Быстров с надеждой в голосе сказал:
— Архив отправлен, исполком эвакуирован, к появлению врага все подготовлено. Разрешите на фронт? Афанасий Петрович, я очень прошу!
— Нет, нет, — сухо обрезал тот, — мы не можем оголять тыл. В армию всем хочется, а отодвинется фронт, кто здесь останется?
Молча протянул Быстрову руку, подошел к дивану, протянул руку Славке и сказал:
— Ну, я пошел.
Втроем вышли на крыльцо. На козлах тарантаса дремал парень в брезентовом плаще.
— Селиванов!
Парень встрепенулся, задергал вожжами.
— Давай в Покровское.
На речке кто-то стучал вальком, девка или баба делает свое дело, полощет белье.
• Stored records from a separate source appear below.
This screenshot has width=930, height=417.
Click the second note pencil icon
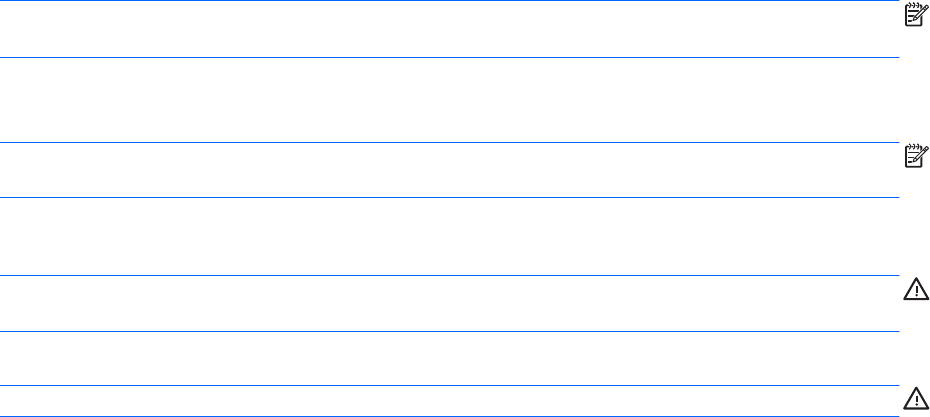tap(912, 154)
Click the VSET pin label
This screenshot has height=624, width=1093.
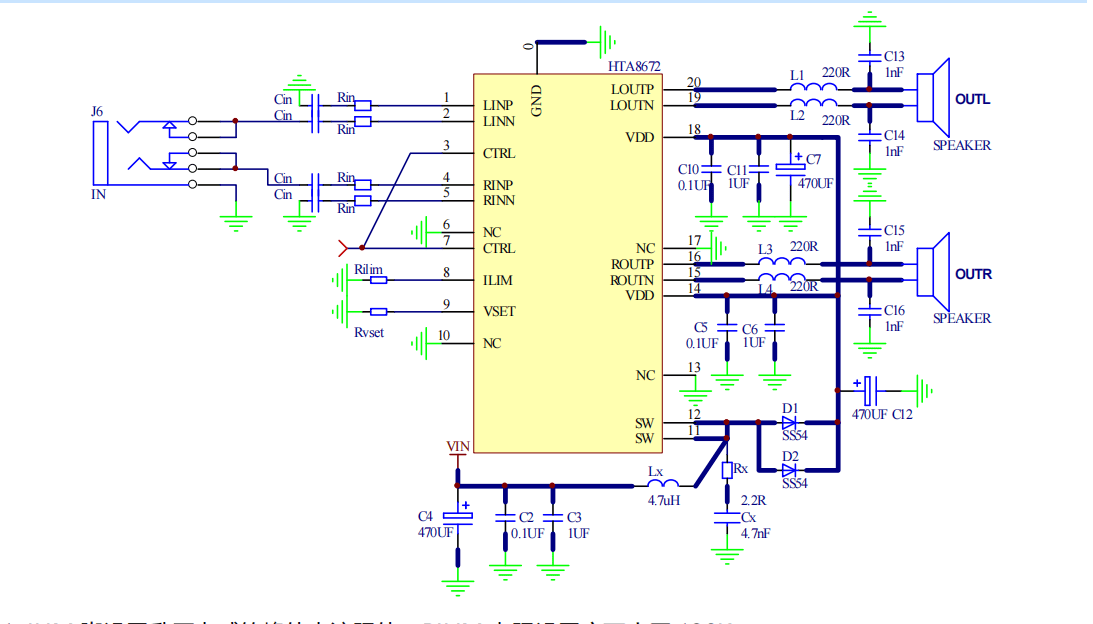coord(499,312)
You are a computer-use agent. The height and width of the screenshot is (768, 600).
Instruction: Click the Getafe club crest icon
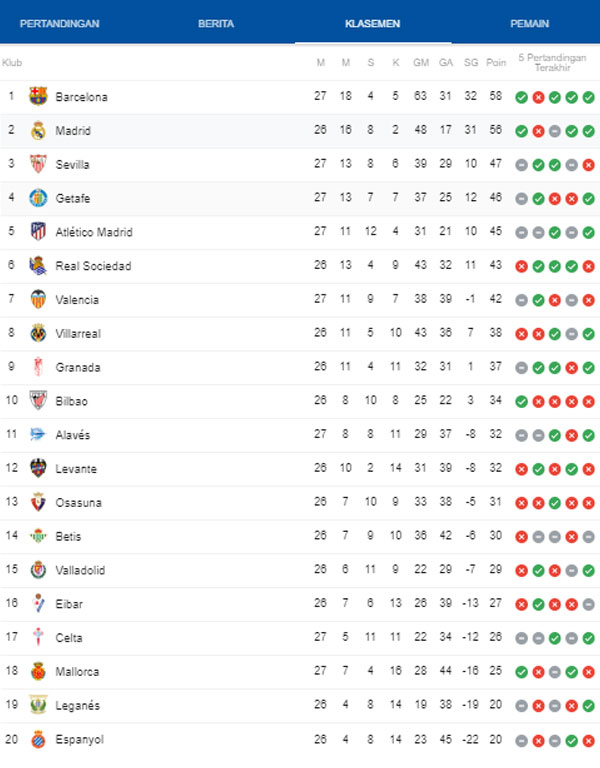pyautogui.click(x=38, y=198)
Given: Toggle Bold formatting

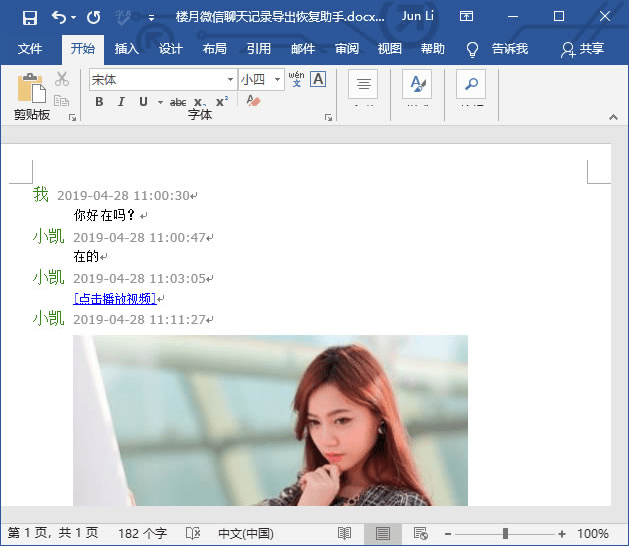Looking at the screenshot, I should [x=99, y=102].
— Все нормально, — негромко сказал Шабунин и, сидя уже в тарантасе, озабоченно спросил: — А как ваши люди, Степан Кузьмич, вы в них уверены?
Вместо ответа Быстров сунул в рот два пальца и свистнул. Тотчас же издали послышался ответный свист, конский топот и чьи-то голоса.
Шабунин обернулся: из-за дальних изб к волисполкому мчалось несколько всадников.
— Прямо как в иллюзионе, — сказал Шабунин, — но запомните: здесь вам придется хватить лиха не меньше, чем на фронте.
— Это, конечно, что и говорить… — вздохнул Быстров.
— Ну, вот и договорились, — Шабунин легонько хлопнул кучера по плечу. — Поехали.
— Кто это? — спросил Слава, когда они отъехали.
— Секретарь укома. Серьезный мужик… А ну, как кричат перепела? — повернулся Быстров к мальчику. — Давай, давай!
Слава подумал, что это очень уж неконспиративно, но подчинился приказу:
— Пить-пить-пить!
И задохнулся от жуткого предчувствия опасности.
3
День стоял удивительный, солнечный и в то же время прохладный, какие бывают только в бабье лето. В открытое окно библиотеки народного дома вместе с неясными сельскими шумами лилось жужжанье запоздалой пчелы, еще собирающей нектар с последних осенних цветов.
Здесь же пахло старым устоявшимся деревом и благородною книжною пылью библиотечных шкафов.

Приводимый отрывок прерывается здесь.